### Input data
◆ ◆ ◆ ◆ ◆ ◆ ◆

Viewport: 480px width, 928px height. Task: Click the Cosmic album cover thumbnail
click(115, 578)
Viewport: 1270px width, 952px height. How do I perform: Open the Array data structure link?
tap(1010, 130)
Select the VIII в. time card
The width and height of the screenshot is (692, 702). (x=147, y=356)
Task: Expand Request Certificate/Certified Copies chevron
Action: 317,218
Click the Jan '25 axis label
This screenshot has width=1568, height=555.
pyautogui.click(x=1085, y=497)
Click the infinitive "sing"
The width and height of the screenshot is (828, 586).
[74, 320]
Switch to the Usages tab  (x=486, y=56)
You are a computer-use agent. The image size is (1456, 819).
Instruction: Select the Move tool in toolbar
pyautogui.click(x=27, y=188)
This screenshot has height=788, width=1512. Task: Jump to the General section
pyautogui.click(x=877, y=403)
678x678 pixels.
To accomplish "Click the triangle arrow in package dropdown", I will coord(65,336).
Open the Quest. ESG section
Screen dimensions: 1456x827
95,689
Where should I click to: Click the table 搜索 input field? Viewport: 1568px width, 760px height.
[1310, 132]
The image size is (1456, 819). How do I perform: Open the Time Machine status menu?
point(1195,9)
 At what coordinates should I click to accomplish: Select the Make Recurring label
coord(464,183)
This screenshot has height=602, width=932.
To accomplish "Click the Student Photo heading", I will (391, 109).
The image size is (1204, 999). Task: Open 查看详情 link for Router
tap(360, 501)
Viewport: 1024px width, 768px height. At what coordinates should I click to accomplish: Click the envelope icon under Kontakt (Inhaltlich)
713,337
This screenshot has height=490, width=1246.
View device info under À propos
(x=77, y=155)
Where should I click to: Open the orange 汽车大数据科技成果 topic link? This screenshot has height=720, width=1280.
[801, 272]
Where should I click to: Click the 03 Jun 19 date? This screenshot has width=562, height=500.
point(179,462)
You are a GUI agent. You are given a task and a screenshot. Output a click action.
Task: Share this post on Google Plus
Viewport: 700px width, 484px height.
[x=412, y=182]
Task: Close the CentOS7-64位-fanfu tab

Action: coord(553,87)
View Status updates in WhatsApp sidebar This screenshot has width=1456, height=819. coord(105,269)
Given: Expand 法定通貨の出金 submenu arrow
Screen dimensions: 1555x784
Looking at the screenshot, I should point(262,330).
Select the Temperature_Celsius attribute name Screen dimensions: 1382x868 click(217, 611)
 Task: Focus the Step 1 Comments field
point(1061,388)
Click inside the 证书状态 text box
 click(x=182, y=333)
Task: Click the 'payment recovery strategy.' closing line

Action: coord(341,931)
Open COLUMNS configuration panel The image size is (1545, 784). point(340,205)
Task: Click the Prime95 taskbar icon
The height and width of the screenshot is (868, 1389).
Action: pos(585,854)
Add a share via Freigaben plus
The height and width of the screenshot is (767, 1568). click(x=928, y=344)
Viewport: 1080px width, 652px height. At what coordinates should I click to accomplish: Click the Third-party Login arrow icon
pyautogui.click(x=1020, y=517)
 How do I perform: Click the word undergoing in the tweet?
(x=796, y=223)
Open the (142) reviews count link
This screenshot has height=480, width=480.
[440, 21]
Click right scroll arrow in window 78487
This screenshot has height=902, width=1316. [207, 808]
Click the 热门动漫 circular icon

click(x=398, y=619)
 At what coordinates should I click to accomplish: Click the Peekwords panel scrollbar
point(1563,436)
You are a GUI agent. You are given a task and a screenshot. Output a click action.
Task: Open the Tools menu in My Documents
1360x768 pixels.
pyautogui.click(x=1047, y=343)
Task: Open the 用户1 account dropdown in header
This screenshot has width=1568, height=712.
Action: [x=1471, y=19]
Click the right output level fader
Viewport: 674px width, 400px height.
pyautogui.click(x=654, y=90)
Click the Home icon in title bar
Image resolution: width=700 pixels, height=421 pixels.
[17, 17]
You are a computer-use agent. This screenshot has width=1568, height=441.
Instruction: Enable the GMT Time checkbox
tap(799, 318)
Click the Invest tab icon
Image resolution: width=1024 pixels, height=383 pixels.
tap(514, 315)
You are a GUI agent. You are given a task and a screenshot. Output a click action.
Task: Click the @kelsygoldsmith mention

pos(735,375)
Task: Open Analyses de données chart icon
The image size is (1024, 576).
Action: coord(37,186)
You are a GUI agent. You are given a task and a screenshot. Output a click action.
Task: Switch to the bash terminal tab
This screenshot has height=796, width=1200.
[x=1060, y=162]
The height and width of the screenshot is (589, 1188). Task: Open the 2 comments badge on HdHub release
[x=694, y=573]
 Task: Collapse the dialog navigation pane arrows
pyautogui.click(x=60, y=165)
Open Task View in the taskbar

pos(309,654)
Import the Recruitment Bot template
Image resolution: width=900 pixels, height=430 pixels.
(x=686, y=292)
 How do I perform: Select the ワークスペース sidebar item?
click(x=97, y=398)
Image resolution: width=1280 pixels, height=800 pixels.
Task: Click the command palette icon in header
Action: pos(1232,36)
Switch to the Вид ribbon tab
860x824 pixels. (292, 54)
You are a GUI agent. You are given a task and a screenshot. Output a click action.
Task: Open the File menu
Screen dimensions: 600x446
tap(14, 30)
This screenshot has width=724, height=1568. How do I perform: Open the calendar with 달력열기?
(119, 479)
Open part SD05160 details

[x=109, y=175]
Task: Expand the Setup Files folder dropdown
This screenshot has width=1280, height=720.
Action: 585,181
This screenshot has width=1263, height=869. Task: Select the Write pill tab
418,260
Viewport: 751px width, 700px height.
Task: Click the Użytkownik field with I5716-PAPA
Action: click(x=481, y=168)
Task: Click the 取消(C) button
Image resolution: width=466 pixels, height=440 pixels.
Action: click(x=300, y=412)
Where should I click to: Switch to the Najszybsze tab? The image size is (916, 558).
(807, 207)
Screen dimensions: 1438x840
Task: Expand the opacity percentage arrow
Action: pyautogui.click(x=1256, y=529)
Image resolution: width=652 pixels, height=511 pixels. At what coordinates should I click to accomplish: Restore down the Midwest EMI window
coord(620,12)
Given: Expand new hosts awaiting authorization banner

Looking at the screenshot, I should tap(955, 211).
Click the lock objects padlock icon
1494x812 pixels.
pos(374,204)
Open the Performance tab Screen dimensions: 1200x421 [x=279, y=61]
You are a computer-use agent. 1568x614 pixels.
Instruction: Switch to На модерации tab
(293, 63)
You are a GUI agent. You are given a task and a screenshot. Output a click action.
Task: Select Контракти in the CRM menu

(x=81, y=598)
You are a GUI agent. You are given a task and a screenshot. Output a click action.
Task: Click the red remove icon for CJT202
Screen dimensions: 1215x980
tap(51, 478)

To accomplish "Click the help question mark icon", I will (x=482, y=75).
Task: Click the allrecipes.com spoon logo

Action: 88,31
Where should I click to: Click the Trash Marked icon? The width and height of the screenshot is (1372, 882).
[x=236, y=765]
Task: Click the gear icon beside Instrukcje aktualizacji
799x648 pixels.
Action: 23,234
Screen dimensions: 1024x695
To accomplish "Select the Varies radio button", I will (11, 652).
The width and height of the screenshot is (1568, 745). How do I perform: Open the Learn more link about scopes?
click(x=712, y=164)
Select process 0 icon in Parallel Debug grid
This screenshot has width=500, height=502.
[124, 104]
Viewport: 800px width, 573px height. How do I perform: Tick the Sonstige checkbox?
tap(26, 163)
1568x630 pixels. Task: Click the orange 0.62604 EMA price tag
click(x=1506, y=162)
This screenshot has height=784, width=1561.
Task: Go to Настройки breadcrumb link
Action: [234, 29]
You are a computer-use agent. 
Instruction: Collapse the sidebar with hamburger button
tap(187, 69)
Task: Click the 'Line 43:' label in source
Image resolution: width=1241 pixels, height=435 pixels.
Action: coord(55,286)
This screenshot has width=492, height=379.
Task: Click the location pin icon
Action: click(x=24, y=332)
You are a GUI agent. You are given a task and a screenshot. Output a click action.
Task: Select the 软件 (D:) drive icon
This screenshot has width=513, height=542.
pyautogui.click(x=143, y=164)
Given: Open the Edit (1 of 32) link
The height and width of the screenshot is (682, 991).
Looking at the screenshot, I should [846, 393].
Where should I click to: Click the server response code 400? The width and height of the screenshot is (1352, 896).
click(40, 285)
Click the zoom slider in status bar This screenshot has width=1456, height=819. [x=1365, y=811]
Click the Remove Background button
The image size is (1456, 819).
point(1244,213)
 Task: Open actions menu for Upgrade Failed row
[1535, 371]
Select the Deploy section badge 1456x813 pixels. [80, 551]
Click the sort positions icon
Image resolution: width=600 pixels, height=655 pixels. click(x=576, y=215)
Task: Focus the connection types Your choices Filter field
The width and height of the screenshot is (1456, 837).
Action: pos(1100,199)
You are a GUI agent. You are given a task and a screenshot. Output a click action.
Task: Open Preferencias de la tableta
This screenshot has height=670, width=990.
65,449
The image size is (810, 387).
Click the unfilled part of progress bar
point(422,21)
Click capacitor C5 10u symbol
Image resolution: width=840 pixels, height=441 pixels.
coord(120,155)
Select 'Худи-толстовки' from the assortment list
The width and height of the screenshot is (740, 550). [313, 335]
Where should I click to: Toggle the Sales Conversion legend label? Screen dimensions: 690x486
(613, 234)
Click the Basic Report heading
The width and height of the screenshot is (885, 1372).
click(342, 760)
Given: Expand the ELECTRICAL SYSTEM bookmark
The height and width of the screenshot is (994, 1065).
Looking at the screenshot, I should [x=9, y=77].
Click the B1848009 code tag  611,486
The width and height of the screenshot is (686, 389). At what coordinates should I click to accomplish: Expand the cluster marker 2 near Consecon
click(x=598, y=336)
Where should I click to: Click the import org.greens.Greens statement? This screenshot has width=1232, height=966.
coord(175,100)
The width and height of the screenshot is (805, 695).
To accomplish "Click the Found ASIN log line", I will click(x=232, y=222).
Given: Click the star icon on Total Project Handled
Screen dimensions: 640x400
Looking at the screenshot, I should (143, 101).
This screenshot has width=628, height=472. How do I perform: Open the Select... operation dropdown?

◆ ◆ ◆ ◆ ◆ ◆ ◆

In the listing above, count the lines that contain the string "button" and give only the number.

4